Saved entries:
+++++

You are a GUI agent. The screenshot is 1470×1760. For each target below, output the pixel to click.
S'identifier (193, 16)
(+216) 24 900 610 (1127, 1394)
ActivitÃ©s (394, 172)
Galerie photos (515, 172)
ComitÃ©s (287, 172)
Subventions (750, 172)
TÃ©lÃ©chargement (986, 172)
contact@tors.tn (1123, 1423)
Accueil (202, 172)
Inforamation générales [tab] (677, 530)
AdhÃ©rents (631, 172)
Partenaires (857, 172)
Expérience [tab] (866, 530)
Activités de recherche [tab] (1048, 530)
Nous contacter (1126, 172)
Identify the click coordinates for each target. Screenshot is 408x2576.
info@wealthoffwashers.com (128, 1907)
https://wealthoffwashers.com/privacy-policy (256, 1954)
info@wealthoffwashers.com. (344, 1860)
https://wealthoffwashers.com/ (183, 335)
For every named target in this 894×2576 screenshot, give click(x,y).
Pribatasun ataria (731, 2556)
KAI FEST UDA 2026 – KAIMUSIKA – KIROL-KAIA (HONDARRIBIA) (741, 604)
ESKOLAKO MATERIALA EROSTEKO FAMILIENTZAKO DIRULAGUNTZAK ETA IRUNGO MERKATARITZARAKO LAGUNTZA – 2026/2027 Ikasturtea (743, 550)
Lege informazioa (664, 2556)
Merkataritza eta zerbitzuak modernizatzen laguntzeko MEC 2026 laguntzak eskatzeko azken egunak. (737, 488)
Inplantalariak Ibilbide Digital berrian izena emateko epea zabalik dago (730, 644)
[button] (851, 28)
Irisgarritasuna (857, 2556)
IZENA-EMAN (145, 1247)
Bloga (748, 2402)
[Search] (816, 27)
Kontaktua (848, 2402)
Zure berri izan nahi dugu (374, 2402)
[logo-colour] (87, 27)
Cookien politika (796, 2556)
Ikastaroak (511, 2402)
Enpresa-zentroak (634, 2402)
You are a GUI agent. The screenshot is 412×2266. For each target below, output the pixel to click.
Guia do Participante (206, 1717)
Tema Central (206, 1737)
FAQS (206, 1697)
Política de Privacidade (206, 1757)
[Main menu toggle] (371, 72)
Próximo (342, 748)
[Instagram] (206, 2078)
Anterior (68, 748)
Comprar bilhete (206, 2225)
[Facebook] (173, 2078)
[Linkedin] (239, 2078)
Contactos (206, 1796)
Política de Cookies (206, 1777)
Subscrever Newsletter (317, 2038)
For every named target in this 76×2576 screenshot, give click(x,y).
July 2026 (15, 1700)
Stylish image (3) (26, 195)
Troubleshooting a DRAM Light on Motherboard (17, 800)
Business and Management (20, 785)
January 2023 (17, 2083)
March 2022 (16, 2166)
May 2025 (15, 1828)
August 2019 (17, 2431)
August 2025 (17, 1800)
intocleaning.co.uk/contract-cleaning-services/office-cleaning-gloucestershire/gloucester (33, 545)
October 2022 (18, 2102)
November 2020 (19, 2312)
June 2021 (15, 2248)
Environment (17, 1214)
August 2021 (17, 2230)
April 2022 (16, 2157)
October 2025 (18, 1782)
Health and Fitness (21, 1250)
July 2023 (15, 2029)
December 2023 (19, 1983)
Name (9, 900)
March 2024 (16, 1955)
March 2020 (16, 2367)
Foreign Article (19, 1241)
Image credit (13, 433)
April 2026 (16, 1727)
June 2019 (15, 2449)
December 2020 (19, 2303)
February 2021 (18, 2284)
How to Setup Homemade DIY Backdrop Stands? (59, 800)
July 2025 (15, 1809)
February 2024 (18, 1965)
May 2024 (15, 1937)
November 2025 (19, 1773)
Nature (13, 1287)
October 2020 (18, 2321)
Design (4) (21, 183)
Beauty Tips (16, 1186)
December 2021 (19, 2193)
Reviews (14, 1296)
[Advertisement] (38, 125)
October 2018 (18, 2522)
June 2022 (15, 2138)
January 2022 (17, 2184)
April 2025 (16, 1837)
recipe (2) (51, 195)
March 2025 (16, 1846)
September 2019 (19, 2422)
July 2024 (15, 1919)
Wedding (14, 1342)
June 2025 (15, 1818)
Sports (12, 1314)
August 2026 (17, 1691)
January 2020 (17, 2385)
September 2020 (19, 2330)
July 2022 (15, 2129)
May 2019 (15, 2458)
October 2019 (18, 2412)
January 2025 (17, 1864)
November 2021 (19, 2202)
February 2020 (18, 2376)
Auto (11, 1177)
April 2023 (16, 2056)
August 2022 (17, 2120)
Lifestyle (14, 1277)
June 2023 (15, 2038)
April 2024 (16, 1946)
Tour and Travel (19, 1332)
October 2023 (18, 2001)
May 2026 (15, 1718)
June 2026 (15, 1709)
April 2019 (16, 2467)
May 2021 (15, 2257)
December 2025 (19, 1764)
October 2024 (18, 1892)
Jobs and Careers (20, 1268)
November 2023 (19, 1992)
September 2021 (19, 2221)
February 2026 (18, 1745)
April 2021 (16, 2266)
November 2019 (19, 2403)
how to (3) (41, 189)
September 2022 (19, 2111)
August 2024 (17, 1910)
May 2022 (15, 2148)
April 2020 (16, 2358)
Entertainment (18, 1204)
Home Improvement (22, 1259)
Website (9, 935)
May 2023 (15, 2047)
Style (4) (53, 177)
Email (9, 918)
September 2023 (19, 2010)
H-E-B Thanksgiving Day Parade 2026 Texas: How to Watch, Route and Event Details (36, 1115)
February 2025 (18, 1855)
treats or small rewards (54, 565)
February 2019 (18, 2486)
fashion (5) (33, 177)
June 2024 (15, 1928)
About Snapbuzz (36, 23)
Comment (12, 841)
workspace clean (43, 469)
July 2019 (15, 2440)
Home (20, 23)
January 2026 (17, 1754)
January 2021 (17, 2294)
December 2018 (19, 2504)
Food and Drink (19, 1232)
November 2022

+++++

Repeat verbatim the opening run of entries, ending with the line that contains "Activités de recherche [tab] (1048, 530)".

WORKED SOLUTION
You are a GUI agent. The screenshot is 1470×1760. For each target below, output the pixel to click.
S'identifier (193, 16)
(+216) 24 900 610 (1127, 1394)
ActivitÃ©s (394, 172)
Galerie photos (515, 172)
ComitÃ©s (287, 172)
Subventions (750, 172)
TÃ©lÃ©chargement (986, 172)
contact@tors.tn (1123, 1423)
Accueil (202, 172)
Inforamation générales [tab] (677, 530)
AdhÃ©rents (631, 172)
Partenaires (857, 172)
Expérience [tab] (866, 530)
Activités de recherche [tab] (1048, 530)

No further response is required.